**Available data**
━━━━━━━━━━━━━━━━━━━━

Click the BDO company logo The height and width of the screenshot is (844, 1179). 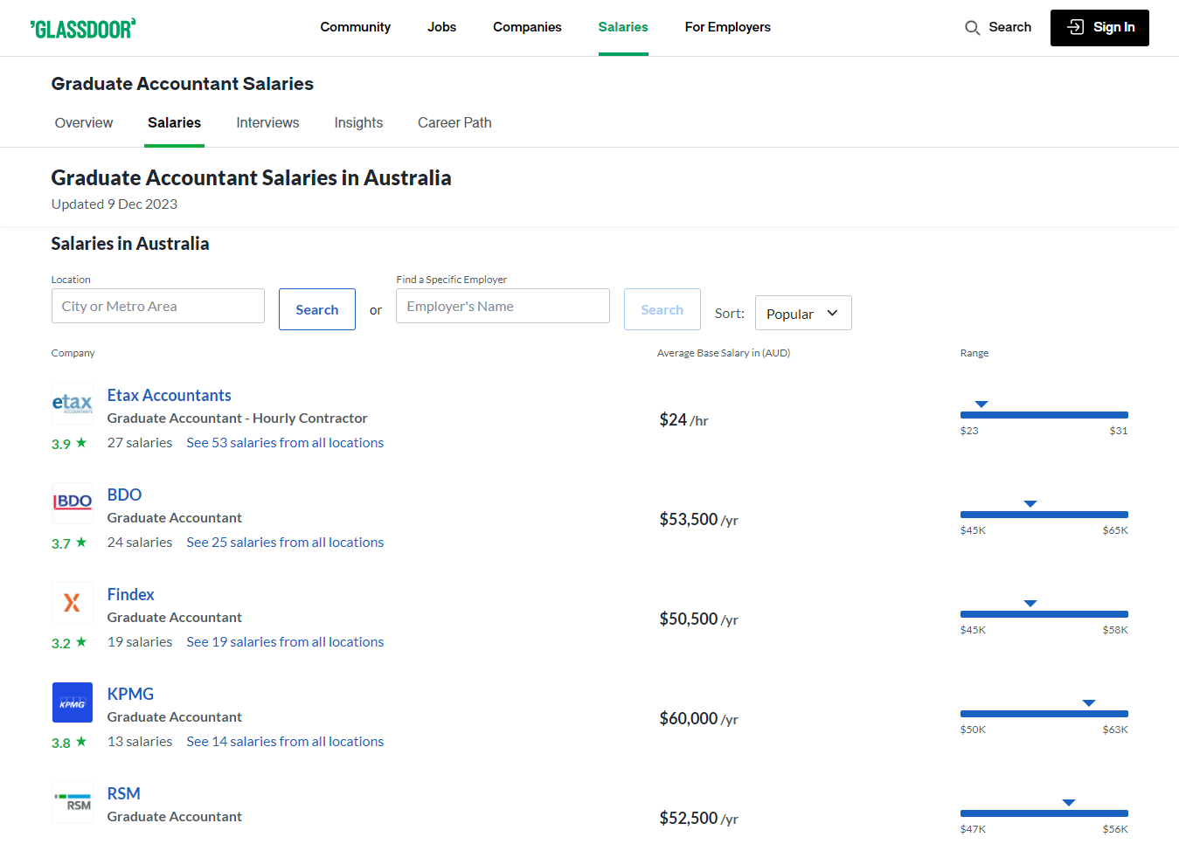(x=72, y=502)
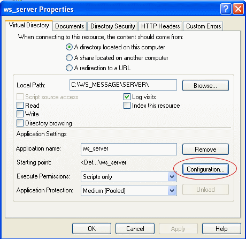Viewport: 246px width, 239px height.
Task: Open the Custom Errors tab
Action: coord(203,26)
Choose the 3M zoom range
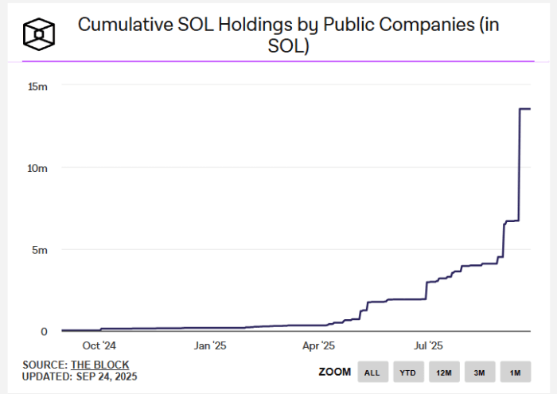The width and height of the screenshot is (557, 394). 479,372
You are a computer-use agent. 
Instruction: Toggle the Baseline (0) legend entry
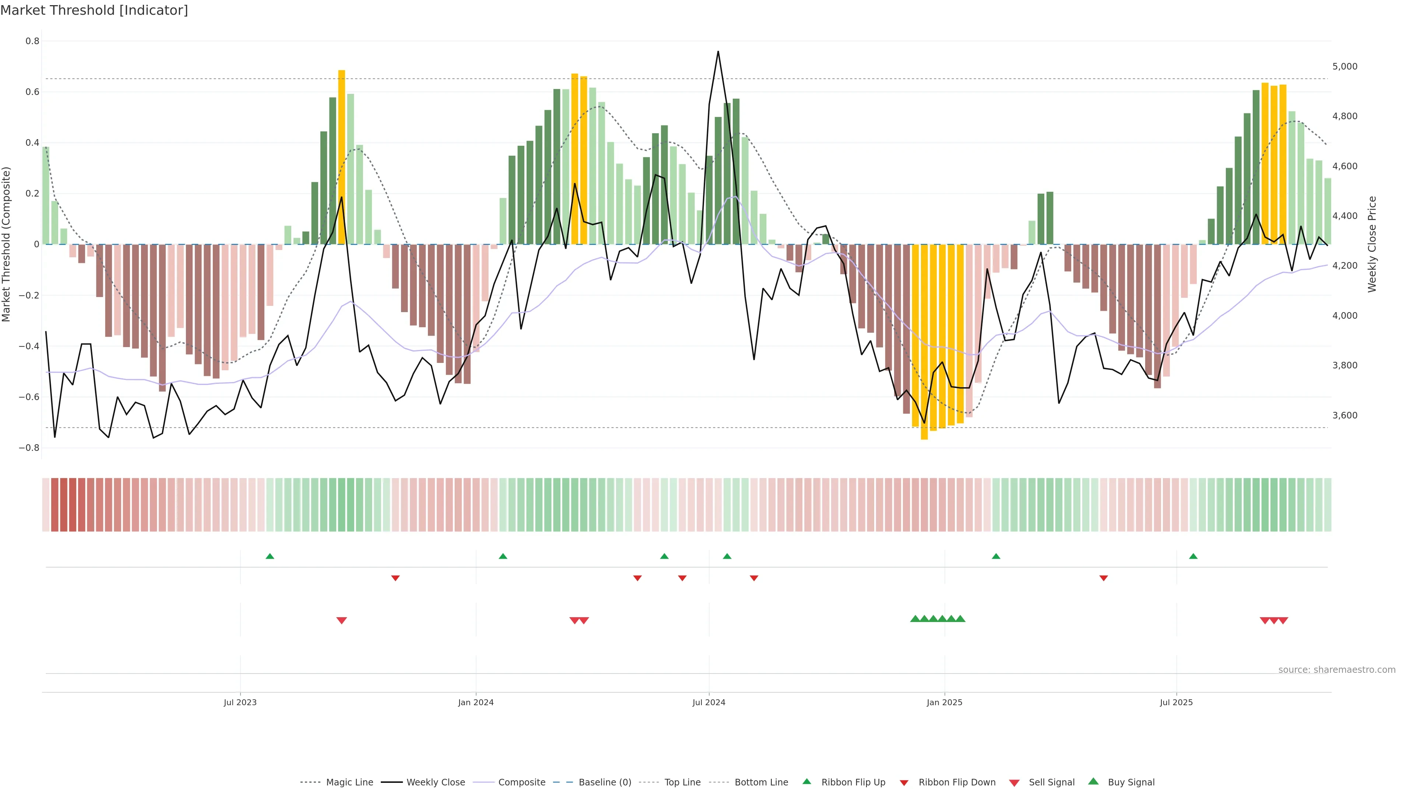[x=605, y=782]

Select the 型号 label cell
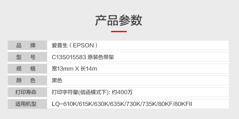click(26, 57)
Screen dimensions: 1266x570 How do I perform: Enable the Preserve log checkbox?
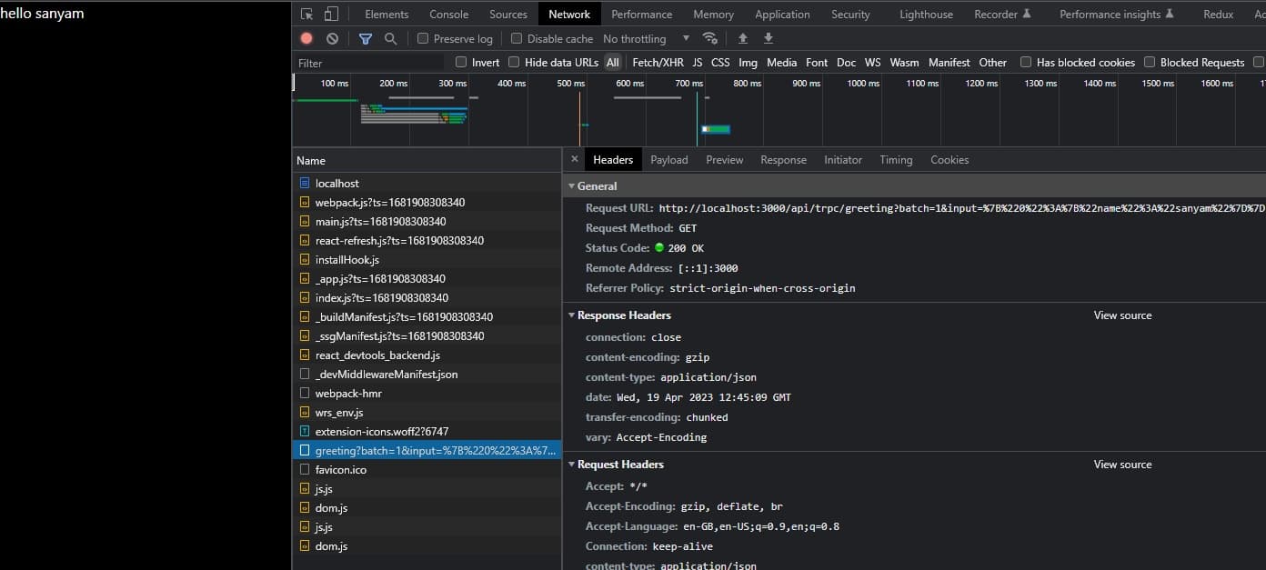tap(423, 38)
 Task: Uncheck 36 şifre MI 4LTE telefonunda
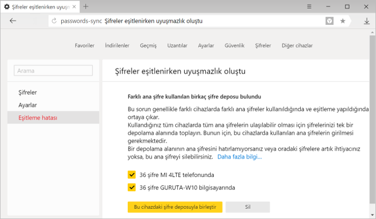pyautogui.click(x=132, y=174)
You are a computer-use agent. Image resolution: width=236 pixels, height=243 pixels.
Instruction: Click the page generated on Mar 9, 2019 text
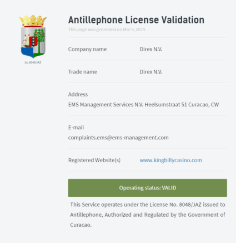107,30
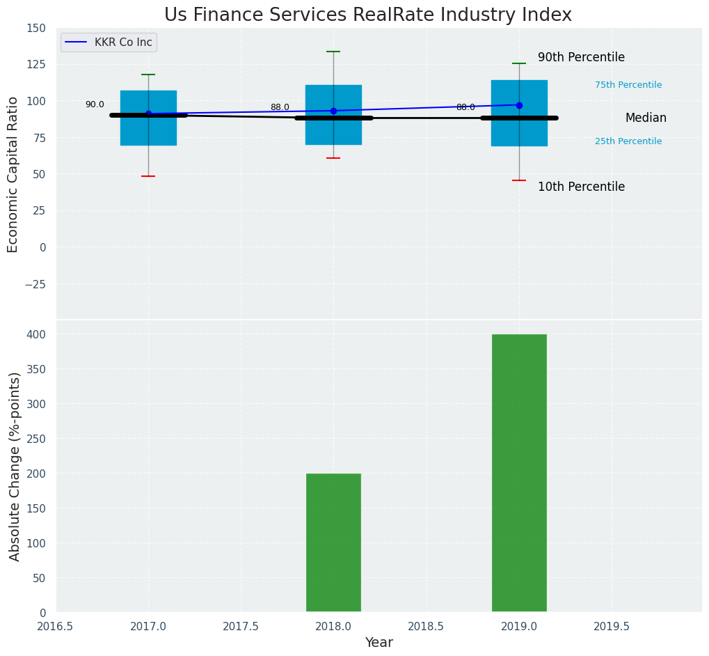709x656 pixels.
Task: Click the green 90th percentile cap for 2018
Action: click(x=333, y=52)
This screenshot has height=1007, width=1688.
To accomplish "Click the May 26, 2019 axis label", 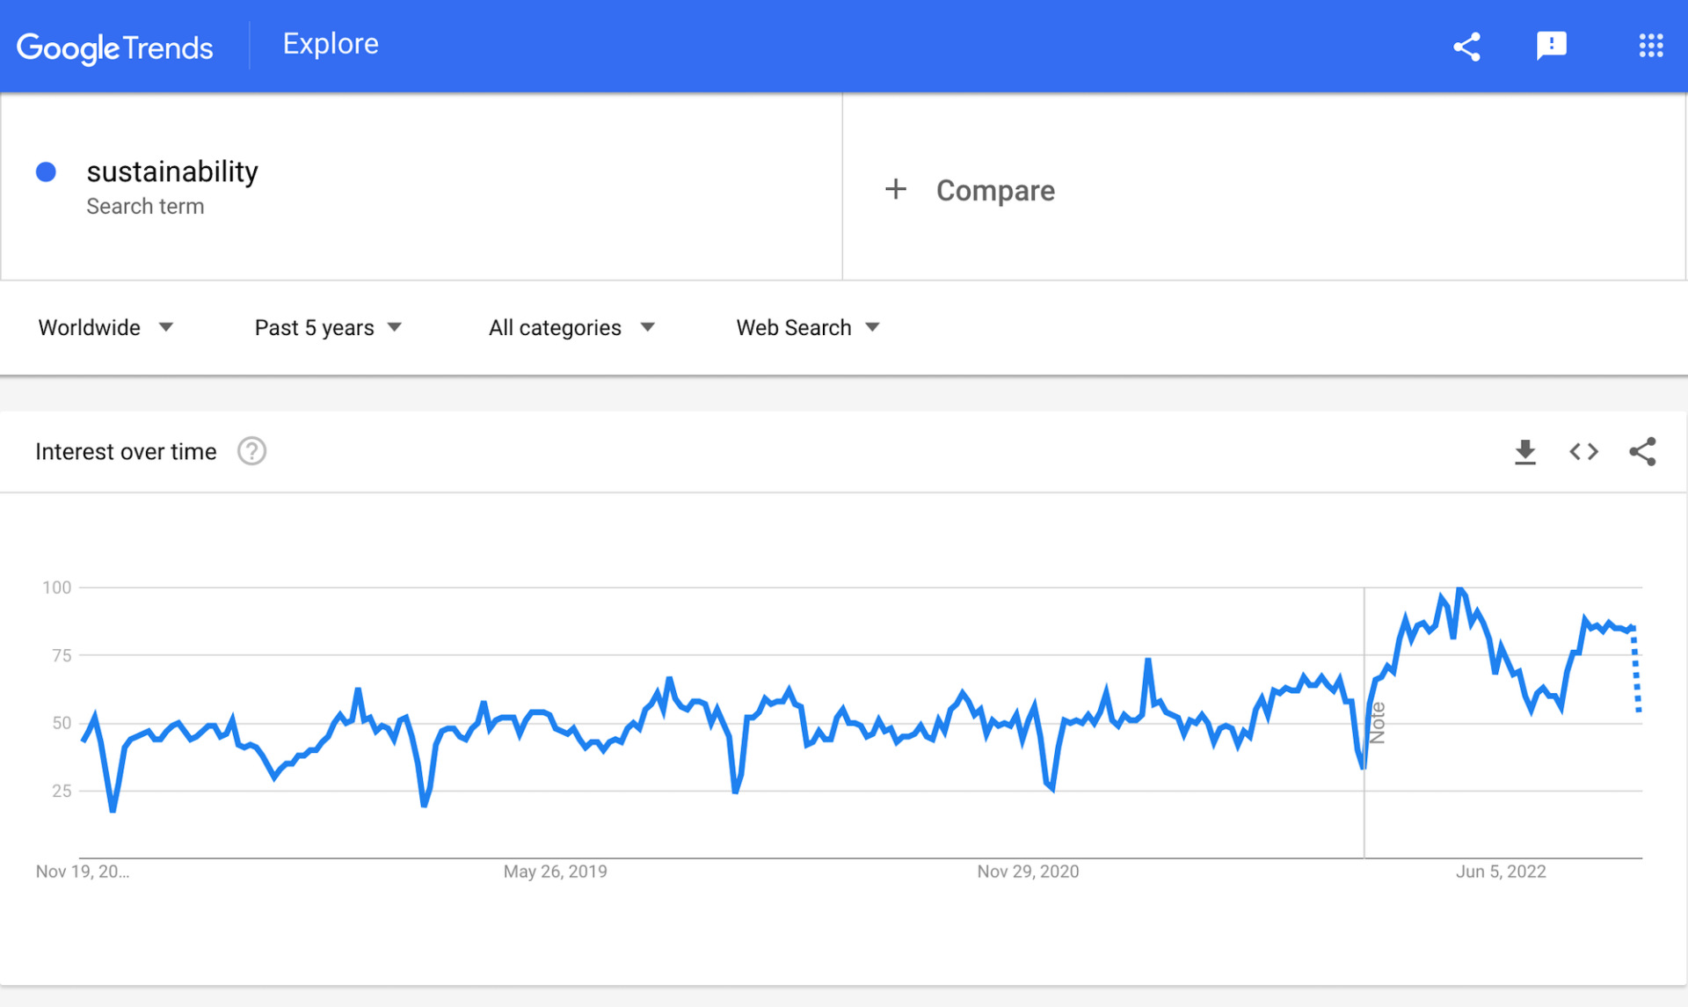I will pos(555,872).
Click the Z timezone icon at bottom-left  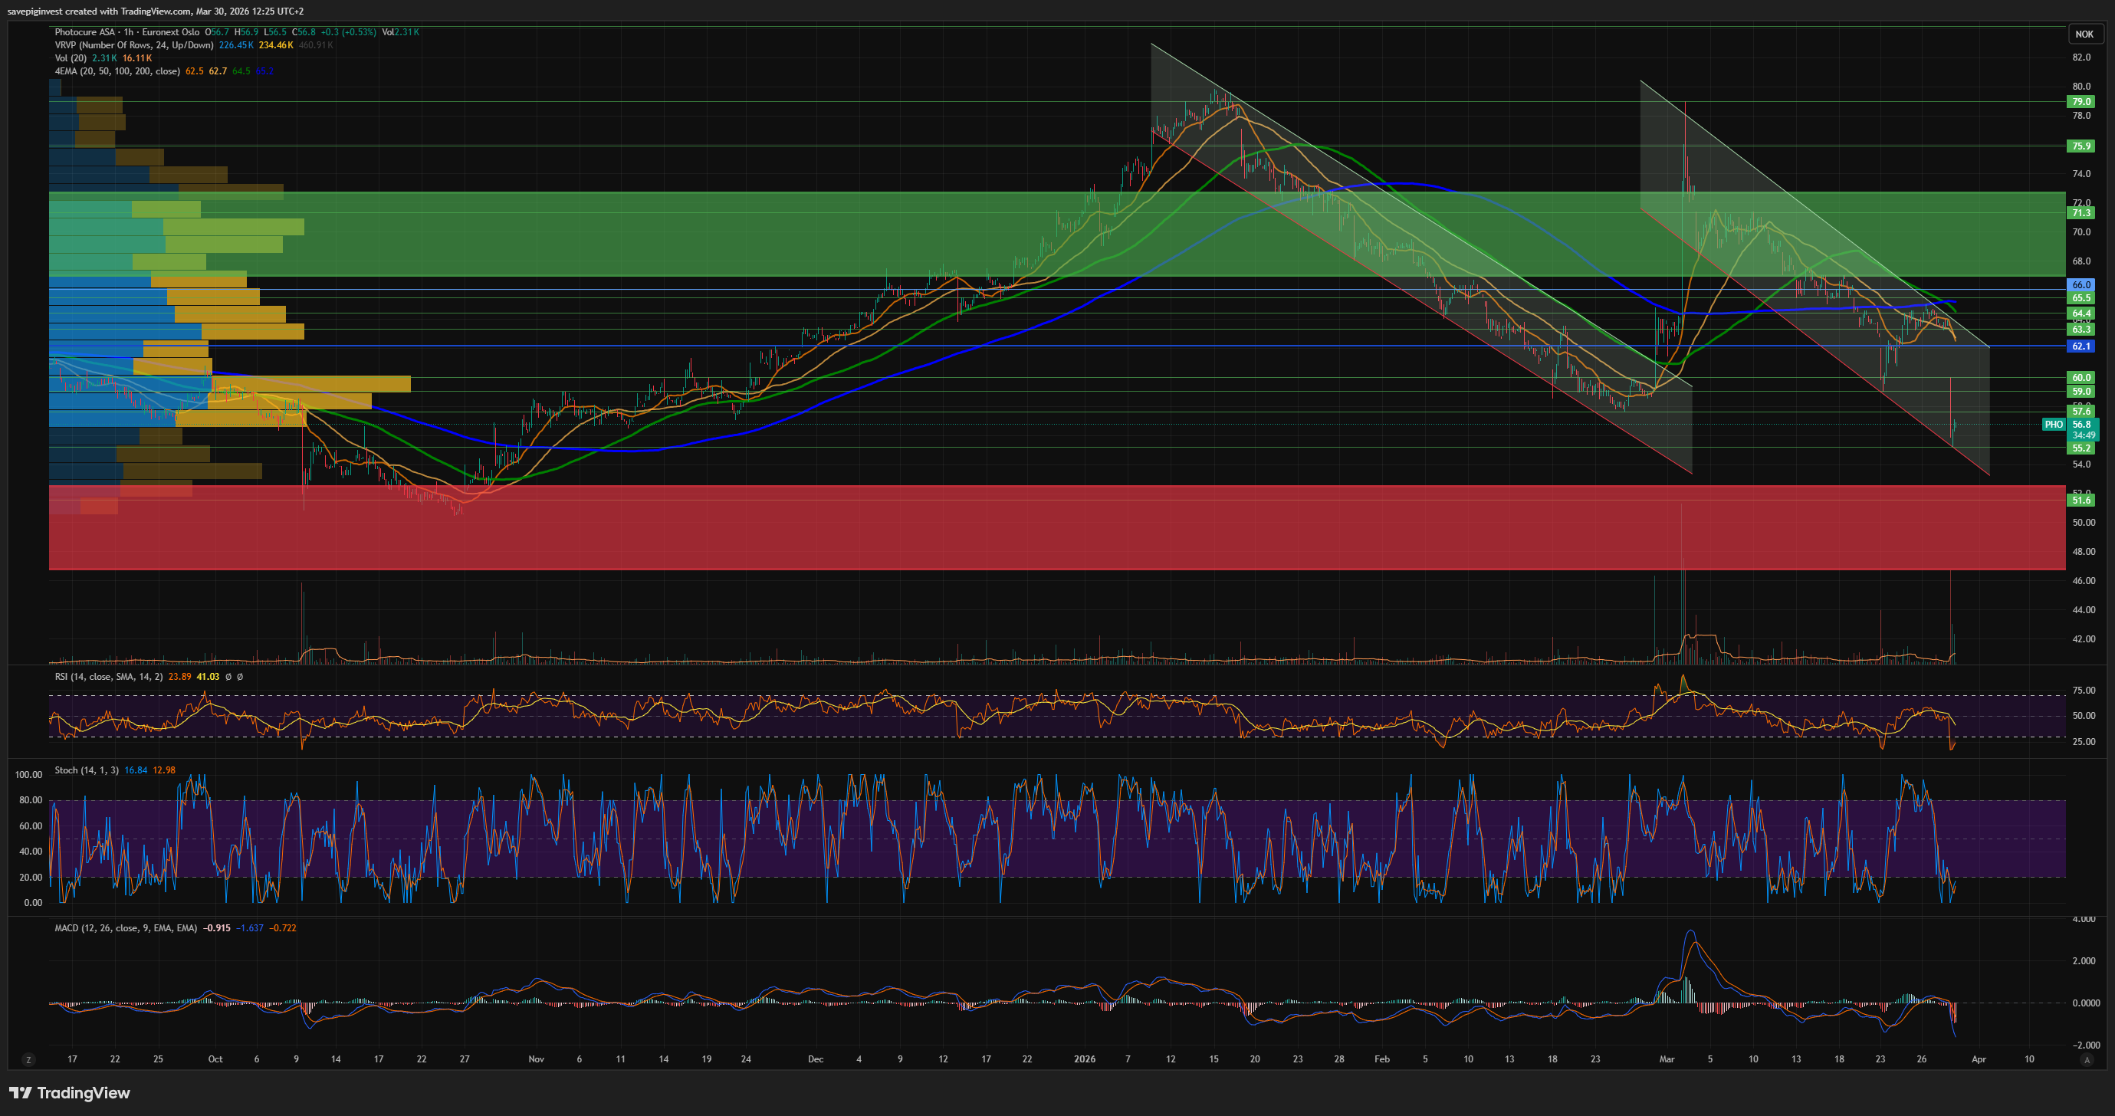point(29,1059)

━━━━━━━━━━━━━━━━━━━━

Can you give the records again, starting with the line with "Choose the 3M zoom range" and going on through the line with "Action: click(x=333, y=52)", with "Instruction" changed to "Directive" and everything else left as it is? Leave the pictures out of your answer.

**Task solution**
Choose the 3M zoom range
The width and height of the screenshot is (557, 394). 479,372
You are a computer-use agent. 
Directive: Toggle the Baseline (0) legend entry
[x=605, y=782]

Select the 型号 label cell
click(26, 57)
Screen dimensions: 1266x570 How do I perform: Enable the Preserve log checkbox?
tap(423, 38)
 Task: Uncheck 36 şifre MI 4LTE telefonunda
pyautogui.click(x=132, y=174)
You are a computer-use agent. Image resolution: width=236 pixels, height=243 pixels.
Directive: Click the page generated on Mar 9, 2019 text
107,30
709x656 pixels.
Task: Click the green 90th percentile cap for 2018
Action: click(x=333, y=52)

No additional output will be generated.